The beer pours almost obsidian and the aroma coming from the beer has my mouth watering. I get the full flavor-smell of French Toast – cinnamon, maple, and even that pleasant eggy-bread aroma. My only concern before taking the first sip is that it might be too sweet.

This is a complex beer…I need to put that up front as if that wasn’t obvious. The eggy-bread aroma of French Toast is present in the taste with the bourbon hints from the barrel making their way through everything. I also tasted ample amounts of cinnamon and maple syrup, too. The beer is most definitely a stout, the adjuncts don’t diminish the stout elements of the beer at all. The vanilla is a little toned down, which is welcome because especially Madagascar Vanilla can overpower other flavors to a negative degree. Here in the French Toast variant of Bergen County Bull Stout, the Madagascar Vanilla complements the cinnamon and maple and sits very nicely with the overall “French Toast” profile on the finish of the beer.

This beer is full-flavored, full bodied and boozy. As I said, the character of the bourbon barrel seeps through the whole of the beer, it isn’t intrusive but rather complements all the other additives Bob Olson and crew have thrown in the mix for this beer. Earlier I said I was concerned that the beer might be too sweet. Well, the beer is most definitely sweet but not to a cloying degree.

Pastry Stout (or dessert stout) has emerged as a distinct style over the past few years and this beer definitely falls into that category. I’ve had a few other beers that emulate breakfast meals like pancakes and bacon, but the French Toast variant of Bergen County Bull Stout is probably my favorite and most balanced I’ve had along these lines. A beer that has the flavor components of that rich, dessert-like breakfast while still retaining the stout qualities that give the beer it’s primary character.

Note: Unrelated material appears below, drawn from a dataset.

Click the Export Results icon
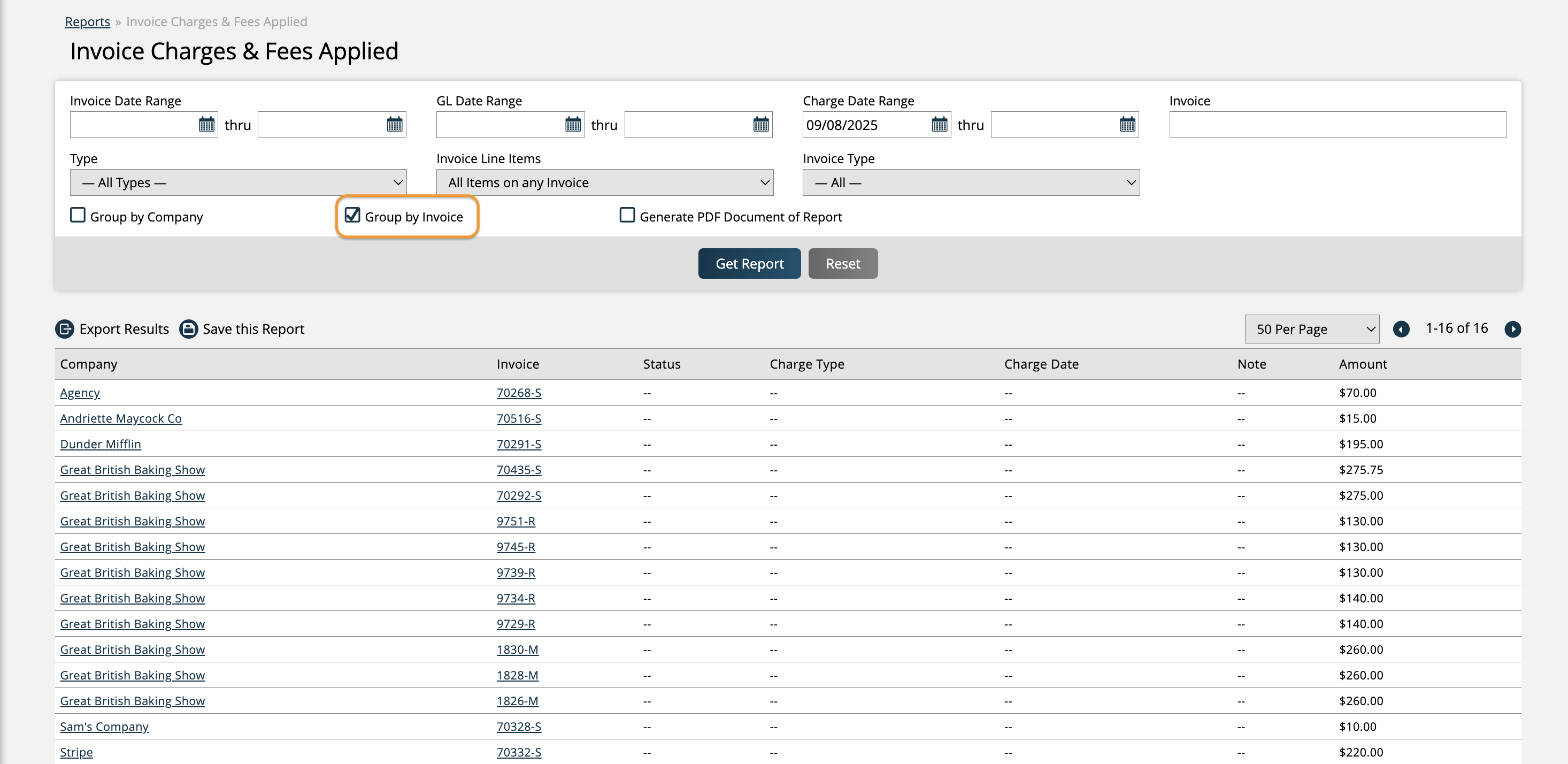The width and height of the screenshot is (1568, 764). click(65, 330)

The full “range” of Bergen County Stouts released in 2019. Image courtesy of Bolero Snort’s Web site

I’ve been really enjoying Bolero Snort’s output over the past year or two. For my birthday my wife took me to a beer pairing dinner at a local restaurant which was great experience – delicious food and tasty beer with an excellent host/ambassador in Adrian from Bolero Snort. Say one thing about Bolero Snort, they’ve never shied away from the flavor adjuncts and this beer is proof that their skills are well up to their ambition. This beer is probably the best I’ve had from them. As their motto says, that is No BS, just ragin’ good beer.

Highly recommended, link to 4.5 bottle-cap Untappd check in.